3 Kommentare zu “Gruselige Vielzahl an Szenarien”

  1. Tobi
    Mittwoch, 13. Januar 2010 um 12:48

    Natuerlich gibt es erhebliche Sicherheitsprobleme in Suedafrika, aber die Sicherheit der WM wegen Vorfaellen in Angola in Frage zu stellen ist nicht viel anders als wenn amerikanische Journalisten ueber die Sicherheit der WM 2006 diskutiert haetten, weil Rumaenien erhebliche Probleme mit organisierter Kriminalitaet hat.

  2. Lena
    Mittwoch, 13. Januar 2010 um 14:55

    @tobi: exakt. Oder die Euro nach Georgien vergeben, wobei auch in Abchasien gespielt würde. Keine gute Idee.
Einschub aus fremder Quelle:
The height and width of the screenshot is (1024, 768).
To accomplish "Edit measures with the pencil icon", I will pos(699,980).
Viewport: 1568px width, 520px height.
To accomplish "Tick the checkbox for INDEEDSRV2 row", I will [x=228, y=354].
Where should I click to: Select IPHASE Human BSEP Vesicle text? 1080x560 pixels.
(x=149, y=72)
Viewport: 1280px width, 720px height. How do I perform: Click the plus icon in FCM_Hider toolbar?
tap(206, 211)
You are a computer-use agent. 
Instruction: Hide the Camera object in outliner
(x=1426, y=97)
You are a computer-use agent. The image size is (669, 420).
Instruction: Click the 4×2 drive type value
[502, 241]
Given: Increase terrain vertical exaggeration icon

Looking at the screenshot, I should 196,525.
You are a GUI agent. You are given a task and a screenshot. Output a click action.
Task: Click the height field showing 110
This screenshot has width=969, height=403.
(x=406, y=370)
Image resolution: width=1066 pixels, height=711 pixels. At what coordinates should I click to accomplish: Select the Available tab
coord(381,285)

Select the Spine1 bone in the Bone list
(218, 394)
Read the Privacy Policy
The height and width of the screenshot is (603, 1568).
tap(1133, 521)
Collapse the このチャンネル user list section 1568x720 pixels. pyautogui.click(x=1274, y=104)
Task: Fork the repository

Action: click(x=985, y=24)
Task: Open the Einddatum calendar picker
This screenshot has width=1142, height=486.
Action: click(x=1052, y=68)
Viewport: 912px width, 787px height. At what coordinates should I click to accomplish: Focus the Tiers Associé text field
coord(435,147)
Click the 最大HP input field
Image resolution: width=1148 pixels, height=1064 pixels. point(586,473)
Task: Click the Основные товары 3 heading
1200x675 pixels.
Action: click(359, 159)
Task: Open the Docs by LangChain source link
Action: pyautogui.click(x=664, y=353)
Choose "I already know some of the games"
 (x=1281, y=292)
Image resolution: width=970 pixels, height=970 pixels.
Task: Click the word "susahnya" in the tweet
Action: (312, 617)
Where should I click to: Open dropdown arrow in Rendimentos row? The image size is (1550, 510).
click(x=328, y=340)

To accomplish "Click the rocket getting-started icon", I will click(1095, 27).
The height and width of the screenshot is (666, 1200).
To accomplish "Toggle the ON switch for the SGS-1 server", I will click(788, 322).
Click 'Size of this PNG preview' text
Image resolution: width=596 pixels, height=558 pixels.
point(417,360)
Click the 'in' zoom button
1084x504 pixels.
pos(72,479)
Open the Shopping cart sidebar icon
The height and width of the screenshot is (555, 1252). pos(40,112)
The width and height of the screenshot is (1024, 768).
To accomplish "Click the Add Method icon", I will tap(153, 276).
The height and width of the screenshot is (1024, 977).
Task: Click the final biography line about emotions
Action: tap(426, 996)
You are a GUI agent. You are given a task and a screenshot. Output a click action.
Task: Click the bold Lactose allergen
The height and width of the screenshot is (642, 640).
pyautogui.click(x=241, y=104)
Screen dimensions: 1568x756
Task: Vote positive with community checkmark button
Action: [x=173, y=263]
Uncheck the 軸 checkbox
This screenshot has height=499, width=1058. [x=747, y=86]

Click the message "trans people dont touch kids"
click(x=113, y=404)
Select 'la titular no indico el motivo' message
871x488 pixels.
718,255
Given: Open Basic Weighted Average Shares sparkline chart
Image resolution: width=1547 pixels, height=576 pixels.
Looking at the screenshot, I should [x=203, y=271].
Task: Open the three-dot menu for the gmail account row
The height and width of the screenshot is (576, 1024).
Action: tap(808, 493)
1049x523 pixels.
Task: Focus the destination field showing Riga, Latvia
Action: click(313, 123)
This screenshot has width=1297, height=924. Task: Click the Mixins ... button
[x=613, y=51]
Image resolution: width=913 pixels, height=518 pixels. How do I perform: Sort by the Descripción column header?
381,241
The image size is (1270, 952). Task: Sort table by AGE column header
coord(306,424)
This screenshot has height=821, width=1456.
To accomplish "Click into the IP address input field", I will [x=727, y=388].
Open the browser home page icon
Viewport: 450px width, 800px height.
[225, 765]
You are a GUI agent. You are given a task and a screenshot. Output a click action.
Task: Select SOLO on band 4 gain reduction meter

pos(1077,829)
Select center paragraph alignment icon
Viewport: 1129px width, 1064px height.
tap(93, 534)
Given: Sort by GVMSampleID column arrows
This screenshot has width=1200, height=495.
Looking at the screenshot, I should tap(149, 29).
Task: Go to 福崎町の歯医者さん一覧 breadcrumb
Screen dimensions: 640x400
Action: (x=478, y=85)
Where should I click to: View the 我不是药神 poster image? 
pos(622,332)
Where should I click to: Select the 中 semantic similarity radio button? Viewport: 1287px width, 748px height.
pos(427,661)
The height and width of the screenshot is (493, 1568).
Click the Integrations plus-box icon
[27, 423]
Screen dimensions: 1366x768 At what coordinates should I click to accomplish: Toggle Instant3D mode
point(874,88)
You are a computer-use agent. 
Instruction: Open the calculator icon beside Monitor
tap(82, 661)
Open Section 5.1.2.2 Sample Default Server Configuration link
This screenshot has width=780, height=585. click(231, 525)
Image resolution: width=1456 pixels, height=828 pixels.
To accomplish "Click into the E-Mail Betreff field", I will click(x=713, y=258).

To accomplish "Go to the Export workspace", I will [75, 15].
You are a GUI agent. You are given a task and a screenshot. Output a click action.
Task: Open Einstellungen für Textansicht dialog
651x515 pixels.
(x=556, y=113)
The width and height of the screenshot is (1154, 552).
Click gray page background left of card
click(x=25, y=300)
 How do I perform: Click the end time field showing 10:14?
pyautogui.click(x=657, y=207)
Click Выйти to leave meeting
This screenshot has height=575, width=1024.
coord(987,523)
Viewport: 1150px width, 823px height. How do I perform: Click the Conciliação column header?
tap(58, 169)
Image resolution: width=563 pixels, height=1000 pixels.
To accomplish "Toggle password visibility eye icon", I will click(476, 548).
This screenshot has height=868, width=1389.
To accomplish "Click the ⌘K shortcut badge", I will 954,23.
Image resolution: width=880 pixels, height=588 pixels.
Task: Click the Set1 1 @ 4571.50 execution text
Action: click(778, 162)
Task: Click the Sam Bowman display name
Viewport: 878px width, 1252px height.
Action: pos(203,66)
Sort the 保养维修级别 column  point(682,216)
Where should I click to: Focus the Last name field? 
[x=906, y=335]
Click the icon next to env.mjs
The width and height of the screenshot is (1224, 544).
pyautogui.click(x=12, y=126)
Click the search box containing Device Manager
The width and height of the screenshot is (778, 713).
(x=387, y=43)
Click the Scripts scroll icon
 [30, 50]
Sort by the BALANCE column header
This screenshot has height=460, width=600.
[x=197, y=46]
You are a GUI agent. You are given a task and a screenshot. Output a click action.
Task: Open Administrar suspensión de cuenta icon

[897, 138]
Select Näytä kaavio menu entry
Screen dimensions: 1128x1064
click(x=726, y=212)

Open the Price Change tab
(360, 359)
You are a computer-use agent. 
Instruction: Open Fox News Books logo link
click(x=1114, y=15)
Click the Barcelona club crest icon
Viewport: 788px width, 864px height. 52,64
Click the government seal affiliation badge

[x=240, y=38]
    Abgesehen davon, scheint der „Anschlag“ doch eher eine amateurhafte Veranstaltung (eher was für den DF) gewesen zu sein. Da haben ein paar Leute ihre AK47 wild entleert. Zum Glück natürlich. Nicht auszudenken, was eine Handvoll echter Kämpfer hätte anrichten können: Immobilisieren der Fahrzeuge, dann ein paar Handgranaten in oder eine Panzermine unter die Busse. Hätte nicht länger gedauert.

    Wenn einer wollen würde, könnte er so was auch in Polen und der Ukraine machen. Da sollte man sich hier in Europa nicht zu sicher fühlen.

    Ich glaube, dass abgesehen von ein paar (groß aufgeblasenen) Fällen von Straßenkriminalität in Südafrika eine gigantische Fete steigen wird. Die Jungs und Mädels da unten haben Rhythmus im Blut, da wird es schwer abgehen. Den geneigten Fans sei ans Herz gelegt, daran zu denken, dass Südafrika eine der höchsten Durchseuchungsraten mit dem HI-Virus hat. Also bitte Safe Feiern.

    Abgesehen davon, freue ich mich auf das Monsterspektakel. Afrika, Afrika!

  3. tafelrunde
    Mittwoch, 13. Januar 2010 um 21:32

    Was aufregt, ist die oft unverhohlene Arroganz des Westens bzw. die Berichterstattung in den Medien, hier insbesondere (teilweise) auch in der FAZ, auf die westlichen Lebensumstände als Maßstab für die ganze Welt penetrant zu pochen.

    Fußball ist das global wohl populärste Spiel, v.a. in Afrika. Und nicht nur dort ist vieles anders wie bei uns im beschaulichen (West)Europa. Man bedenke die ebenfalls Angst infizierten Artikel über die kommende EM.

    Trotzdem wird uns ständig vorzumachen versucht, dass auch in Afrika alles bis ins letzte Detail so abläuft bzw. ablaufen soll wie bspw. zuletzt in Deutschland. Dies ist v.a. dem Einfluss der großen und mächtigen Werbetreibenden geschuldet, denen sich die FIFA ja total unterworfen hat. Ein weltweites Friede, Freude, Eierkuchen. Das ist gut fürs Geschäft. Die Realität stört da nur. Die ist allerdings eben nicht so schwarz-weiß, wie es hierzulande überwiegend dargestellt wird. Nun gut, manchmal kann man auch differenzierte Betrachtungen lesen oder sehen, nur viel zu selten. Doch der Mainstream wird bedient nach dem gängigen Boulevard-Vorgehen: Hypen um jeden Preis. Die tatsächlichen Gegebenheiten sollen möglichst nur in rudimentären Folklore-Einsprengseln Geltung erhalten (Der Nescha tanzt halt gern).

    Solange man nicht zur Kenntnis nehmen will, dass der überwiegende Teil der Welt anders funktioniert wie unsere „Insel der Glückseligen“, aber eben auch (leidlich) funktioniert, wird immer eine wohlwollende Arroganz in der Wahrnehmung mitschwingen. Abhilfe könnte da nur selbst Erlebtes schaffen.

    Dazu wäre allerdings notwendig, mit offenem und unverstelltem Blick die Welt kennen lernen zu wollen. Und nicht, wie die übergroße Mehrheit, auf Wiener Schnitzel, egal in welcher Weltgegend, zu bestehen.